* Aim of the task
Starting from the first line below, copy the whole listing exactly.

* Supplied records
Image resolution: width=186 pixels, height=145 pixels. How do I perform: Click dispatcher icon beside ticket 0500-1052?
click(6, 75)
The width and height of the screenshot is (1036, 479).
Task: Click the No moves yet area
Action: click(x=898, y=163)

* Written reply
Image resolution: width=186 pixels, height=145 pixels. How do I perform: Click dispatcher icon beside ticket 0500-1052?
click(6, 75)
The width and height of the screenshot is (1036, 479).
Task: Click the No moves yet area
Action: click(x=898, y=163)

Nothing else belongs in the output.